Il n’est pas question de passer en revue tous les articles regroupés dans ce volume, ni de survoler les sujets abordés : il faut lire ces articles pour découvrir une époque, un homme, une pensée… Quelques mots cependant sur les articles littéraires qu’on trouve ici. Ils sont traversés de la même acuité qui fait dire à Nizan des choses qu’on trouve politiquement incorrectes aujourd’hui. Ainsi sa chronique relative à Mort à crédit de L-F Céline dans laquelle il démolit le style de l’auteur tant vanté de nos jours : il met à mal le prétendu argot et le style parlé de l’auteur. Ailleurs il fait un bref exposé de la littérature due à des militaires (acerbe, l’exposé, comme il se doit) à propos du roman de Maurice Fombeure, Soldat… Il met en évidence l’atmosphère particulière qui règne dans les régiments de la coloniale de l’époque. C’est bien vu, c’est bien démontré, Nizan va droit à l’essentiel. Et je ne peux m’empêcher de penser à La Villa des roses de Jacques Simonomis, recueil qui témoigne de la guerre d’Algérie ; mais chaque lecteur aura ses propres références ! Ce que je veux souligner, c’est l’acuité de la pensée de Paul Nizan qui écrit dans cet article du 8 mars 1936 de ce livre qu’il juge important : "Comme il est important, la critique n’a point parlé de lui et les messageries Hachette, qui exercent comme on le sait une sournoise censure sur les ouvrages de l’esprit, en ont supprimé la vente dans les bibliothèques des gares…" Et il revient le 22 mars de la même année dans un post-scriptum à un article : "Précisons le mécanisme de ces interdictions : il existe une commission de censure formée par les grands réseaux de chemins de fer qui y ont des représentants. Ce sont ces personnages qui décident, pour des raisons "morales", et plus souvent politiques, les livres qui seront exclus des bibliothèques. Cette commission transmet sa décision à la maison Hachette, qui l’exécute". En 2014, le mécanisme n’est pas le même, les hommes sont différents mais le résultat est identique...

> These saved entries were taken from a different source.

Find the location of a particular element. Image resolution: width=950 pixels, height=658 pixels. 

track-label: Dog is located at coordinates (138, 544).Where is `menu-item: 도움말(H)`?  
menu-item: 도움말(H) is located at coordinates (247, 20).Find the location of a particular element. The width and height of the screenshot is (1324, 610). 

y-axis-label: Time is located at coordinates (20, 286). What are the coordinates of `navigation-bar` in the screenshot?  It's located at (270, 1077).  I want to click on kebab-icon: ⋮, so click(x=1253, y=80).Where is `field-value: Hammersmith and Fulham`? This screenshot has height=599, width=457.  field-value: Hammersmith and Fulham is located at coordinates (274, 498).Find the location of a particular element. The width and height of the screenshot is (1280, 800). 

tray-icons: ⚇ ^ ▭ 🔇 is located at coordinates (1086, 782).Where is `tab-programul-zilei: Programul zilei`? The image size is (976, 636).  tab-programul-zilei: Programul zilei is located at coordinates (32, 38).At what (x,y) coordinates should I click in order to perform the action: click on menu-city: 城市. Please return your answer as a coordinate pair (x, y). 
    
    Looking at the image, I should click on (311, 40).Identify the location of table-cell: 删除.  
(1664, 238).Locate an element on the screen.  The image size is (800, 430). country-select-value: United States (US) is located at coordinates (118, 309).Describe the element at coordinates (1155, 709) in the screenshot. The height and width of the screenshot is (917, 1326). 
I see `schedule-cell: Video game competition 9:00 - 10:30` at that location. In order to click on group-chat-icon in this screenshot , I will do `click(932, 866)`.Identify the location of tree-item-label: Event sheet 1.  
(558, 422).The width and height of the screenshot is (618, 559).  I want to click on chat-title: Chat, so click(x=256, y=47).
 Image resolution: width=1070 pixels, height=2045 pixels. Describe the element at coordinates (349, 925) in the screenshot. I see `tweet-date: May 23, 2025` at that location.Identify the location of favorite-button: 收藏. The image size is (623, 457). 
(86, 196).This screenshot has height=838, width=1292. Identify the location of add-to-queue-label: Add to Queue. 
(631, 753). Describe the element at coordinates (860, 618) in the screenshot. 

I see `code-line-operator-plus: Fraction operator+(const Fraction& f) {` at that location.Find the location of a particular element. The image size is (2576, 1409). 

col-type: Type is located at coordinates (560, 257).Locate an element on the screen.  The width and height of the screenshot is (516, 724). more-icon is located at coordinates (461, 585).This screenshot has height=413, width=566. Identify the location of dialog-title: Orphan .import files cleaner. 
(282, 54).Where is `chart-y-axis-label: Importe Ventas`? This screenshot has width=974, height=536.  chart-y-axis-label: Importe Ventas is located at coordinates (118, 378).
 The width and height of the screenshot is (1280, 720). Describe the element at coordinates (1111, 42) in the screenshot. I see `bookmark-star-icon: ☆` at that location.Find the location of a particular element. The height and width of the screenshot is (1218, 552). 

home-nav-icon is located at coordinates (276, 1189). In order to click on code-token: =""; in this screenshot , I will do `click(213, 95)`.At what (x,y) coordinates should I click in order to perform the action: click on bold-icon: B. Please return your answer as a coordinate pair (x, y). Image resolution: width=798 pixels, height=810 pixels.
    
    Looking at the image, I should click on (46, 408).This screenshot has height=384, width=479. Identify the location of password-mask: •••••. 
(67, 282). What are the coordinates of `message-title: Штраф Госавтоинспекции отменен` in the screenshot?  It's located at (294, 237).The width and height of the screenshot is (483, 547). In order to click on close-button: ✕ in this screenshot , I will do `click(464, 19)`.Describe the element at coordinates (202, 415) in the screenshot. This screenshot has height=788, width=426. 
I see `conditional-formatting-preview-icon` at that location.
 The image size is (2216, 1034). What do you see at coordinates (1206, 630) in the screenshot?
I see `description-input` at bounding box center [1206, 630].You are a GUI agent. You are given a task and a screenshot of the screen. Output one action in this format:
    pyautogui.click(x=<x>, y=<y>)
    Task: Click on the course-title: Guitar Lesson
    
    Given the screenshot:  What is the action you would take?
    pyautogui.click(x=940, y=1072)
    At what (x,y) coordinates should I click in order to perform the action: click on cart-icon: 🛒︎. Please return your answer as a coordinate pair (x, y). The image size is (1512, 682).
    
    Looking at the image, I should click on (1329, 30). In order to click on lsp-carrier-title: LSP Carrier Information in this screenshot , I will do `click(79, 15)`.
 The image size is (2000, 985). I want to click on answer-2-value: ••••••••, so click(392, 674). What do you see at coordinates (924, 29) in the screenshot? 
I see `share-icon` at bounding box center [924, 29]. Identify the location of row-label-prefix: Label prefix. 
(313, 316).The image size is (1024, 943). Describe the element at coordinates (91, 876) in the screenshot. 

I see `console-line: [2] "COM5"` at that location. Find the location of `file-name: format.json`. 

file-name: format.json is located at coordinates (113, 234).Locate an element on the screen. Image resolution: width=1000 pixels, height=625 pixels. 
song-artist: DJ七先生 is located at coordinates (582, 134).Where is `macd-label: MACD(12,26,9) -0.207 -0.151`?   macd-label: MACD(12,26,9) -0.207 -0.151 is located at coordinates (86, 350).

Anne Mathieu a beau jeu de caractériser certains articles de Nizan d’orthodoxes. Le lecteur attentif devine que c’est dit pour justifier par avance le départ de Paul Nizan du Parti communiste. Mais c’est oublier aussi l’explication qu’il donne dans sa lettre à son épouse des raisons qui l’ont poussé à démissionner : des raisons qui ne sont pas morales mais qu’on pourrait situer au-delà de l’orthodoxie. C’est une autre histoire et il faudra attendre les tomes suivants pour juger sur pièces. En l’état, il faut lire ces articles pour ce qu’ils nous apprennent de la politique du moment et de Nizan…

Paul Nizan, Du conflit italo-éthiopien à la victoire du Front populaire espagnol (30 juin 1935-18 juillet 1936). Articles réunis, annotés et présentés par Anne Mathieu. Préface de Pascal Ory. Le Cherche Midi éditeur, 832 pages, 24 €.

Notes :

[1Bernard Leuilliot dans Aragon, Œuvres romanesques complètes, Bibliothèque de la Pléiade, tome III, éditions Gallimard, 2003, pp 1665-1668.